[Stored items]
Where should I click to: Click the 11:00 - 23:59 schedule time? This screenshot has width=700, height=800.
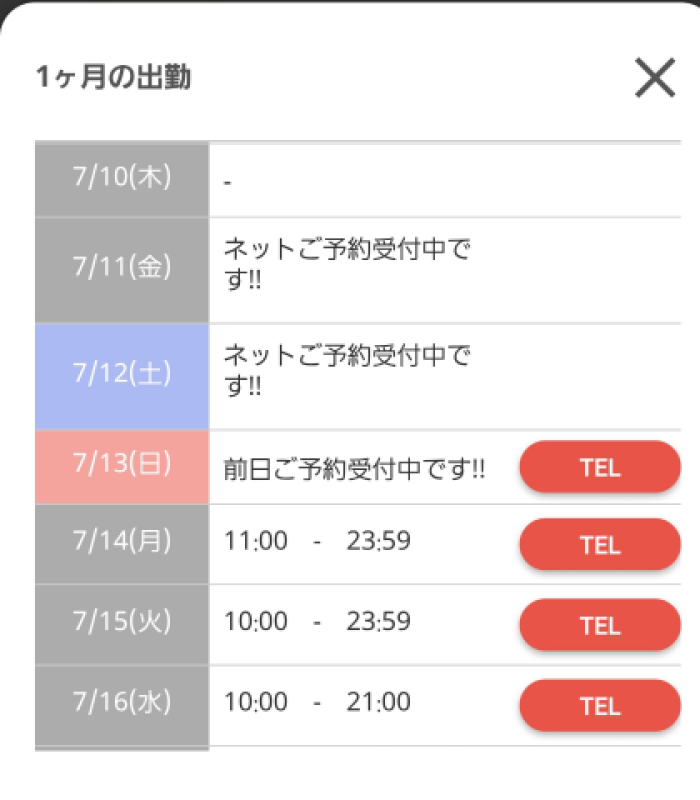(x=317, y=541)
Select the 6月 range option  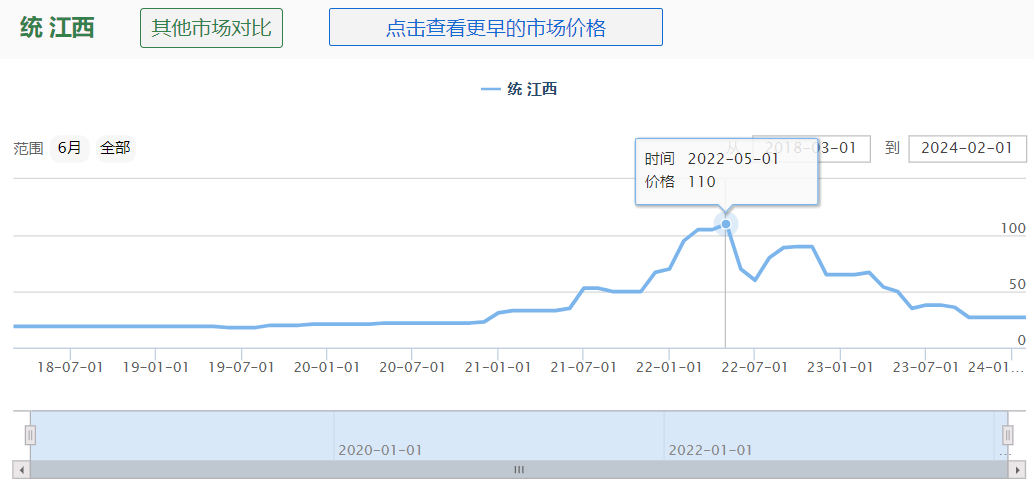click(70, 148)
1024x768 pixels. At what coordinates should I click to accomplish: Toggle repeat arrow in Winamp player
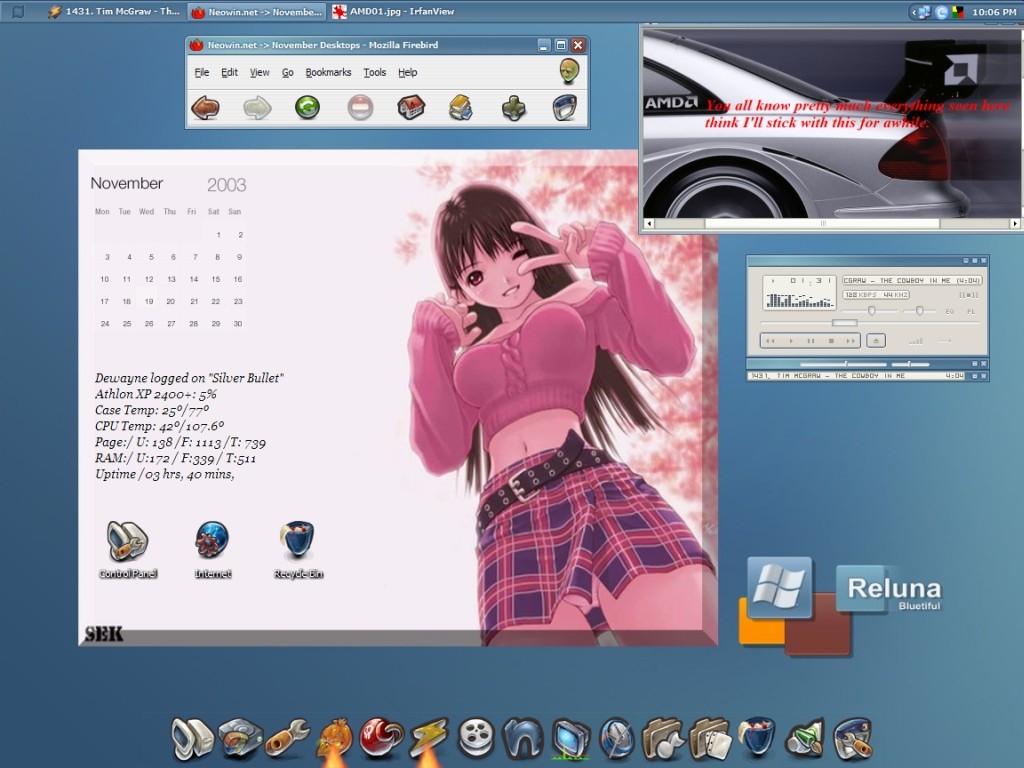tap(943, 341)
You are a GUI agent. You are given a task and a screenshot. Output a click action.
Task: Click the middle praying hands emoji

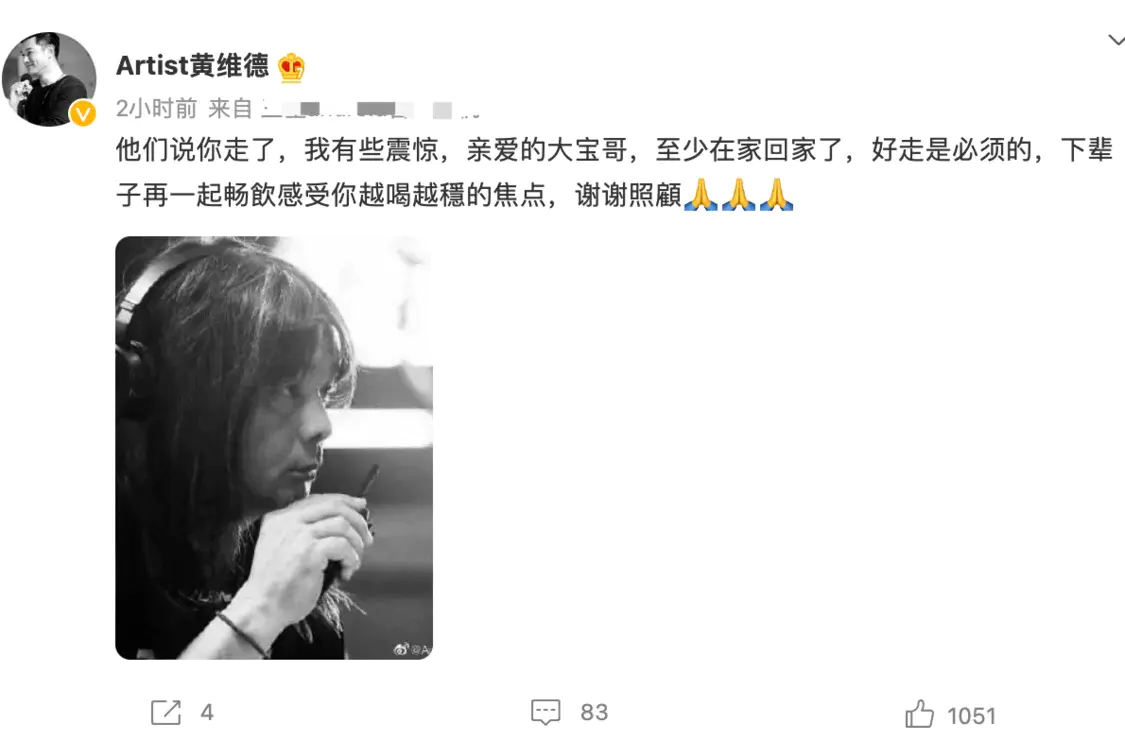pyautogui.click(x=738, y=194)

==

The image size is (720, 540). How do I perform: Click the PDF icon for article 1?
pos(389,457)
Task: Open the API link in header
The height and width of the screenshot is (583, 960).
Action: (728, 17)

**What is being asked:**
Exact copy, no pictures. Write out the lines in the entries above, starting with the line with "1024x768 pixels. At" and going on through the line with "You are a GUI", keeping both.

**Finished exercise:**
1024x768 pixels. At what coordinates should I click to accomplish: Toggle repeat arrow in Winamp player
tap(943, 341)
You are a GUI agent. You are given a task and a screenshot. Output a click action.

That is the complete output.